In Ayurvedic philosophy, the five elements combine in pairs to form three dynamic forces or interactions called doshas. Dosha means “that which changes.” It is a word derived from the root dus, which is equivalent to the English prefix ‘dys’, such as in dysfunction, dystrophy, etc. In this sense, dosha can be regarded as a fault, mistake, error, or a transgression against the cosmic rhythm. The doshas are constantly moving in dynamic balance, one with the others. Doshas are required for the life to happen. In Ayurveda, dosha is also known as the governing principles as every living thing in nature is characterized by the dosha. The three active doshas are called Vata, Pitta and Kapha.
Vata is a force conceptually made up of elements ether and air. The proportions of ether and air determine how active Vata is. The amount of ether (space) affects the ability of the air to gain momentum. If unrestricted, as in ocean, air can gain momentum and become forceful such as a hurricane.
Vata means “wind, to move, flow, direct the processes of, or command.” Vata enables the other two doshas to be expressive. The actions of Vata are drying, cooling, light, agitating, and moving.
Vata governs breathing, blinking of the eyelids, movements in the muscles and tissues, pulsations in the heart, all expansion and contraction, the movements of cytoplasm and the cell membranes, and the movement of the single impulses in nerve cells. Vata also governs such feelings and emotions as freshness, nervousness, fear, anxiety, pain, tremors, and spasms. The primary seat or location of the Vata in the body is the colon. It also resides in the hips, thighs, ears, bones, large intestine, pelvic cavity, and skin. It is related to the touch sensation. If the body develops an excess of vata, it will accumulate in these areas.
Pitta is a force created by the dynamic interplay of water and fire. These forces represent transformation. They cannot change into each other, but they modulate or control each other and are vitally required for the life processes to occur. (For example, too much fire and too little water will result in the boiling away of the water. Too much water will result in the fire being put out.)
Pitta governs digestion, absorption, assimilation, nutrition, metabolism, body temperature, skin coloration, the luster of the eyes, intelligence, and understanding. Psychologically, pitta arouses anger, hate, and jealousy. The small intestine, stomach, sweat glands, blood, fat, eyes, and skin are the seats of Pitta.
Kapha is the conceptual equilibrium of water and earth. Kapha is structure and lubrication. One can visualize the Kapha force as the stirring force to keep the water and earth from separating. For example, if we take a pot, fill it to the half with water and then add sand to it, the sand will gradually sink to the bottom of the pot. (It separates from the water). The only way to keep the sand in equilibrium with the water is by stirring the mixture continuously. The Kapha force can be visualized as this stirring force in our body.

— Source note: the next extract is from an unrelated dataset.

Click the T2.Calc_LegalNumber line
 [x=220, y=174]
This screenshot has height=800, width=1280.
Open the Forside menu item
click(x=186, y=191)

Kapha cements the elements in the body, providing the material for physical structure. This dosha maintains body resistance. Water is the main constituent of kapha, and this bodily water is responsible physiologically for biological strength and natural tissue resistance in the body. Kapha lubricates the joints; provides moisture to the skin; helps to heal wounds; fills the spaces in the body; gives biological strength, vigor and stability; supports memory retention; gives energy to the heart and lungs, and maintains immunity. Kapha is present in the chest, throat, head, sinuses, nose, mouth, stomach, joints, cytoplasm, plasma, and in the liquid secretions of the body such as mucus. Psychologically, kapha is responsible for the emotions of attachment, greed, and long-standing envy. It is also expressed in tendencies toward calmness, forgiveness, and love. The chest is the seat of kapha.